If only it were so easy to extinguish the poisonous miasma of bio-toxic weapons, invented so long ago, by hiding them under mountains of solid rock. If only mythology really does possess the power to warn against the relentless advance of the dark sciences of war. Perhaps there is a ray of hope in the myth of Philoctetes, in his decision to dedicate the dreadful bow and arrows to a memorial of divine healing rather than pass the weapons on to a new generation of warriors. His act anticipates modern efforts to forge treaties in which nations could agree to halt the proliferation and deployment of biochemical and nuclear arms, and turn technological efforts to alleviating human suffering.
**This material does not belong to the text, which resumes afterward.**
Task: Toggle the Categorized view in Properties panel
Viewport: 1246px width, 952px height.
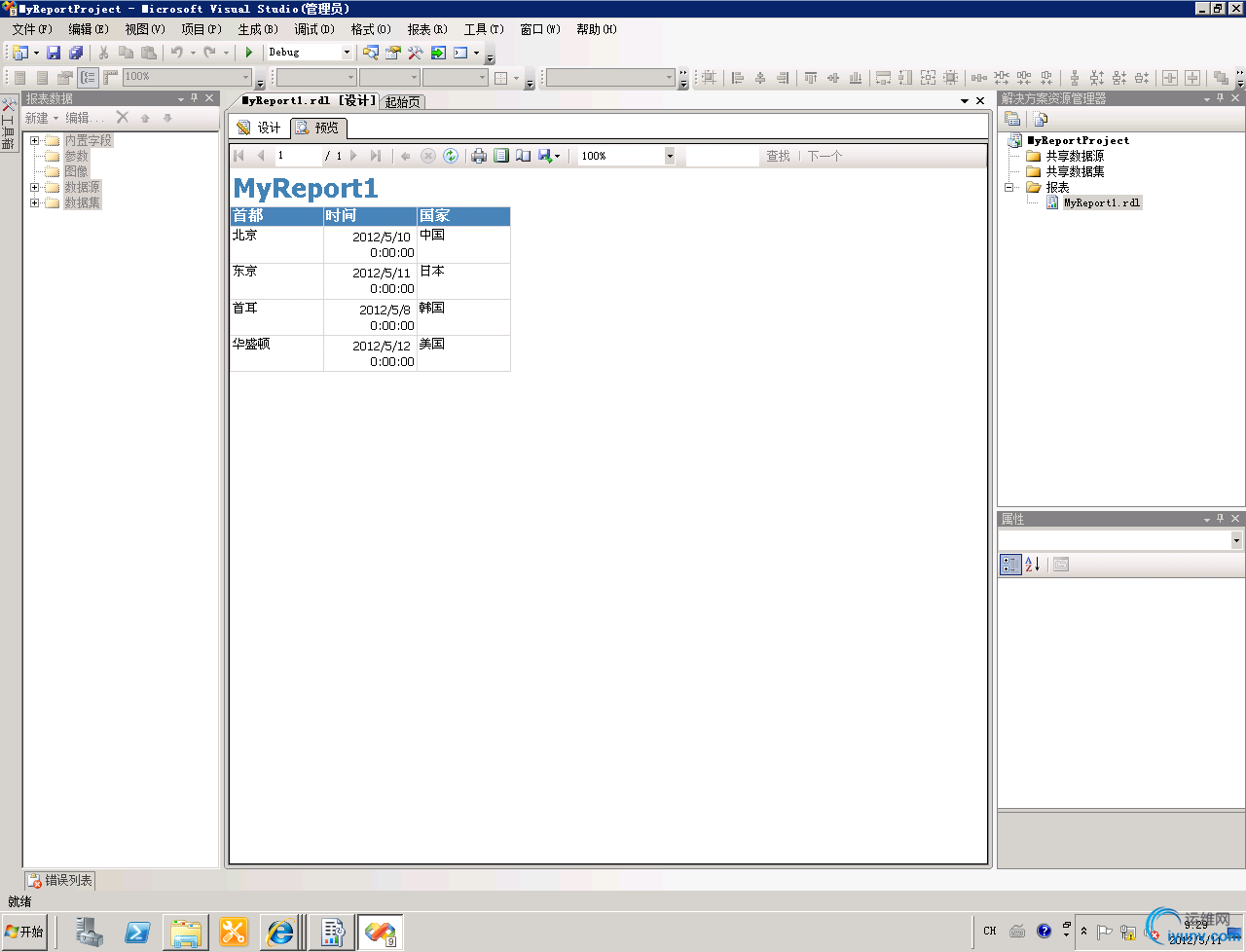Action: click(x=1010, y=565)
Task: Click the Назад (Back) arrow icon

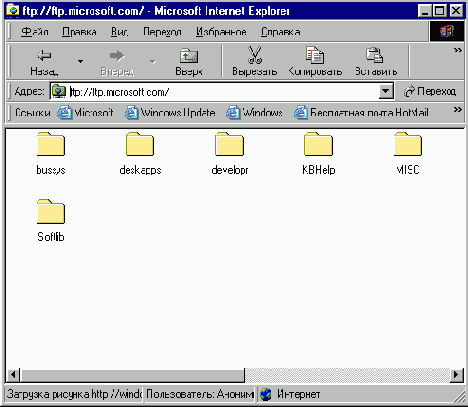Action: point(44,55)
One can only hope that a deeper understanding of toxic warfare’s mythic origins and earliest historic realities might help divert the drive to transform all nature into a deadly arsenal into the search for better ways to heal. Then Appian’s sorrowful words about war, “They left nothing untried that was within the compass of human energy,” could refer to human ingenuity striving to turn nature’s forces to good.